Wren had no intention of falling to Felix Knoll’s fate. Still, he had to admit Shrike’s protective nature warmed his heart. “You shall be first to hear of it.”

Shrike appeared much relieved. He offered Wren his free arm. Wren entwined it with his own. Together, they strode through the gate.

Wren braced himself for waist-high snow drifts and biting wind.

He stepped into something else altogether.

Greenery erupted all around him. Belatedly he recognized the valley limned with pine forests from his prior visit. He’d never realised it could appear so verdant.

All the fae who’d crowded into the feast-hall in winter now wandered through the lush valley amidst profusions of purple wildflowers and bowers of bent branches overlaid with just enough deer-skin to shade those who dallied within from the brilliant sunshine. Fiddlers, drummers, and pipers dotted the landscape to send sweet music through the breeze, each with a ring of dancers around them.

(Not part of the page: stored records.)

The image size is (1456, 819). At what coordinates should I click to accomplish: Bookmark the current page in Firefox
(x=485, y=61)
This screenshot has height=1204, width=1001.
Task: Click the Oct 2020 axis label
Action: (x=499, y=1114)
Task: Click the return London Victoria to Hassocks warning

One such ring stood rather near to where Shrike and Wren had appeared. The fiddler—or so Wren called them, for their instrument bore strings played on by a bow despite being a box clasped between the seated musician’s knees—cut off their song with a confused, discordant half-note. The dancers all spun to see what had halted the music. Their mixed expressions of bewilderment, disappointment, and irritation turned to wondrous delight as they clapped eyes on the Kings of Oak andHolly. Scattered applause, cheers, and whoops resounded. A few enterprising fae took off through the revel to bring word of the kings’ arrival to their fellows.

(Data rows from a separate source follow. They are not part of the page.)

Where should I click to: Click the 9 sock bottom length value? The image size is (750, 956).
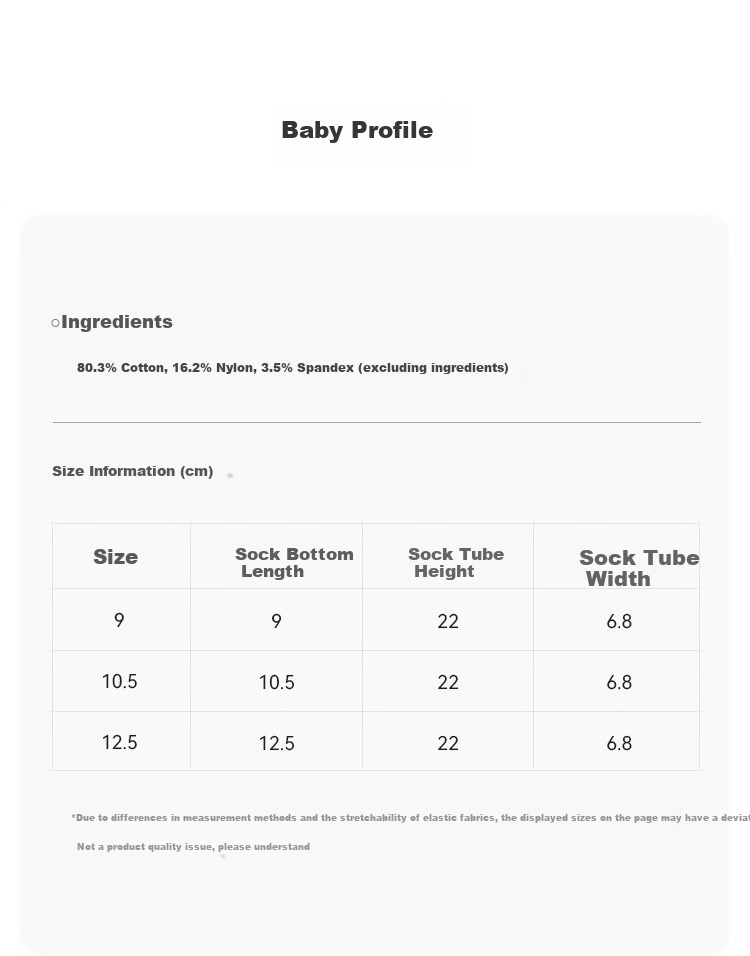276,621
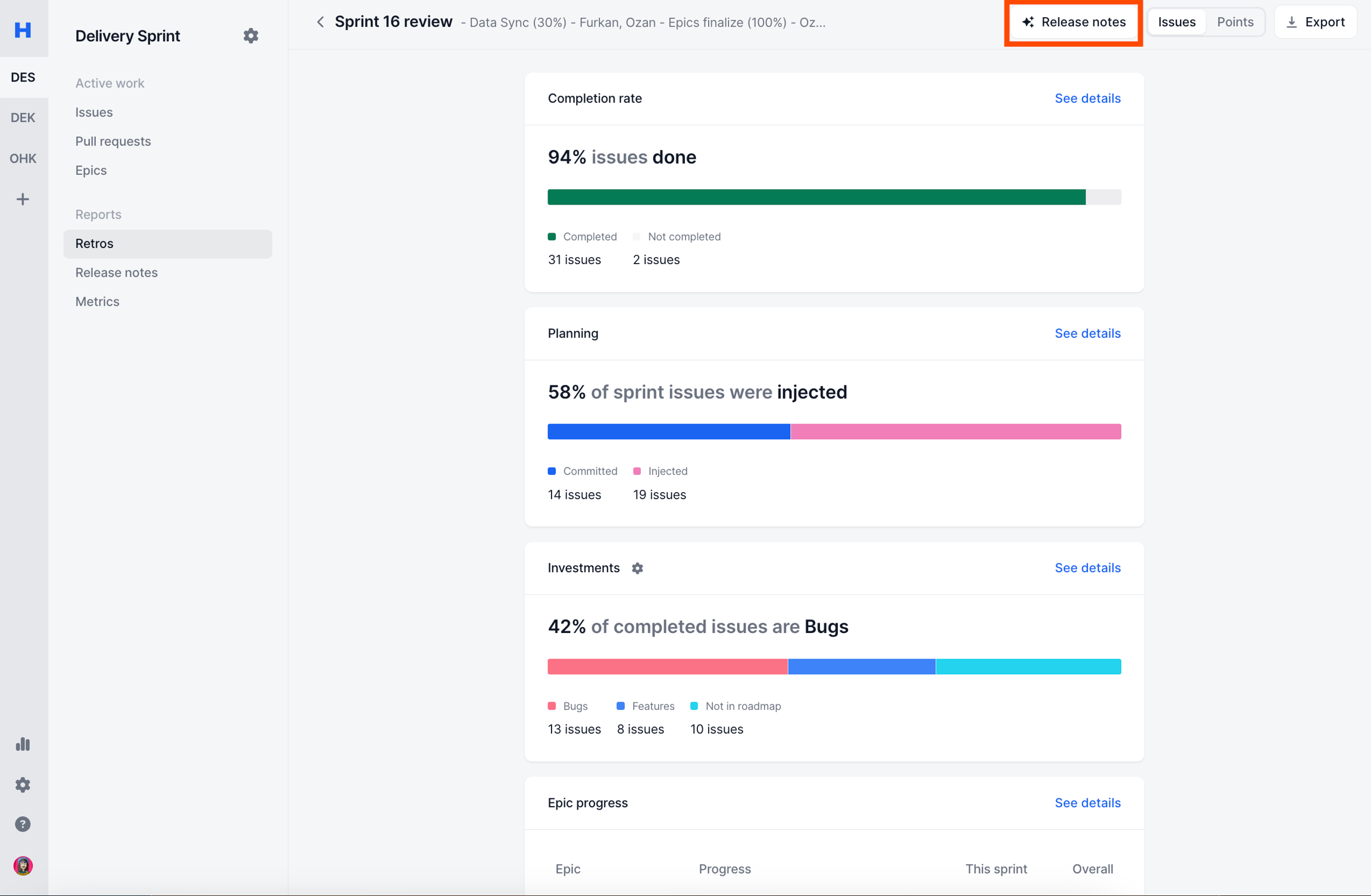Screen dimensions: 1371x896
Task: Open Delivery Sprint settings gear
Action: [x=251, y=36]
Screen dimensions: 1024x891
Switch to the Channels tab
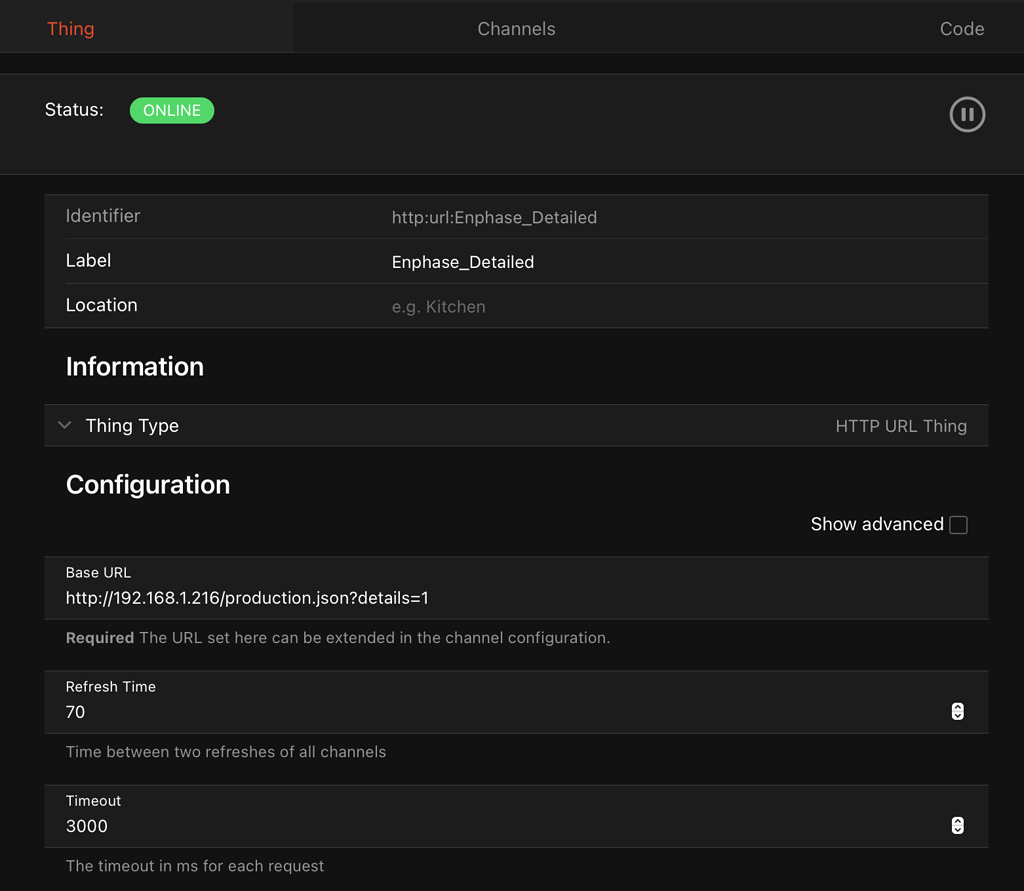coord(516,28)
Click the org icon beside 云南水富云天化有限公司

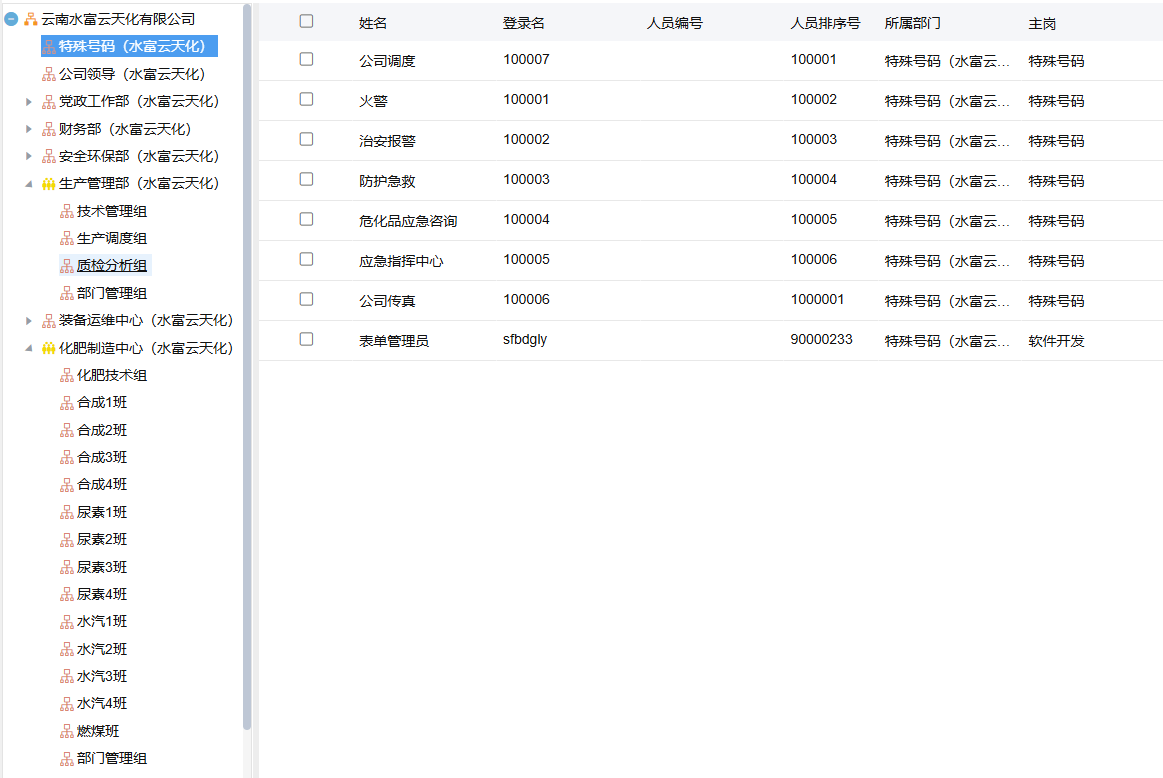31,19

Shrike, looking no more comfortable with this attention than Wren felt, bowed, and Wren followed suit. Looking back from whence they’d come, Wren saw they’d just stepped through an arch of purple-flowering vine. He hadn’t seen anything of the kind when last he’d visited. Belatedly he realised it likely withered to nothing in the winter months. He gave silent thanks that his Shrike proved cleverer than him by half and had known how to find it under the snow.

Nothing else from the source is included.